- Publicity poster art
- Directed by: Dick Ross
- Produced by: Dick Ross
- Starring: Billy Graham
- Narrated by: Billy Graham
- Cinematography: Ralph Woolsey
- Edited by: Irving Berlin
- Music by: Ralph Carmichael
- Distributed by: World Wide Pictures
- Release date: April 1, 1964 (U.S.);
- Running time: 28 minutes
- Country: United States
- Language: English

= Man in the 5th Dimension =

Man in the 5th Dimension is a 1964 American short film produced and directed by Dick Ross and starring evangelist Billy Graham. It was produced for exhibition at the 1964 New York World's Fair.

== Plot ==
Man in the 5th Dimension opens with Graham delivering this prologue: "You are about to embark on a breathtaking journey through the four-dimensional world of space and time, into the realm of the fifth dimension – the dimension of the spirit."

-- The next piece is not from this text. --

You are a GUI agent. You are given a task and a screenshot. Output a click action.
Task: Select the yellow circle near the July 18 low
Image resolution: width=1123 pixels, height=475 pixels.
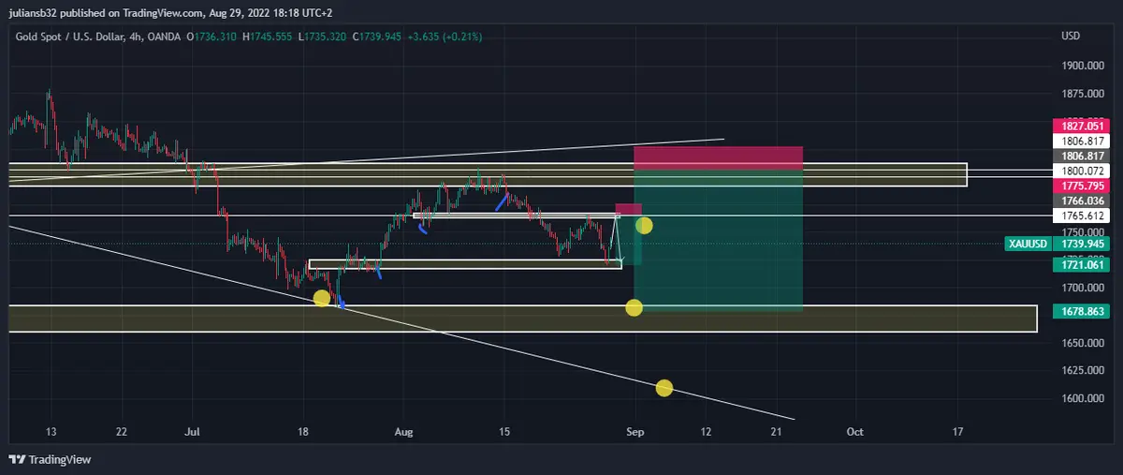[x=322, y=298]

The film shows scenes of the universe taken from the Palomar Observatory and then travels across the world to settings of natural and man-made grandeur including the California redwoods, the Acropolis in Athens, Greece, and the United States Capitol in Washington, D.C. Throughout the film, Graham speaks of the spiritual nature of man in the midst of God's glory, and the film concludes with Graham inviting his audience to join him in accepting Jesus Christ as their savior.

==Release==

Man in the 5th Dimension was filmed in the 70mm Todd-AO widescreen process for exclusive presentation at the Billy Graham Pavilion during the 1964 New York World's Fair. The film was presented 12 times a day, seven days a week, with free admission. The theater was equipped with audio equipment that enabled viewers to listen to the film in Chinese, French, German, Japanese, Russian and Spanish.

The film concludes with Graham making an on-screen appeal directly to his viewers to meet with counselors from his ministry who were stationed at the pavilion. "You could make this commitment at this moment, right here in this pavilion," he said in the film, speaking directly to the camera. "I'm asking you to do it now. Here is how I shall ask you to do it. I want you to meet with one of us in the counseling room, just behind the screen. We will only keep you a few minutes. We would like to give you some literature and have prayer with you. Staff members trained to help you make this all important decision are in the counseling room."

World Wide Pictures, Graham's film ministry, went through 11 Todd-AO prints; none exist today. The film was re-edited and released in 16mm. An LP based on the film’s soundtrack on the RCA Camden label was also issued. Although there has been no official home release of Man in the 5th Dimension, the movie is available to watch from the Billy Graham Evangelistic Association website.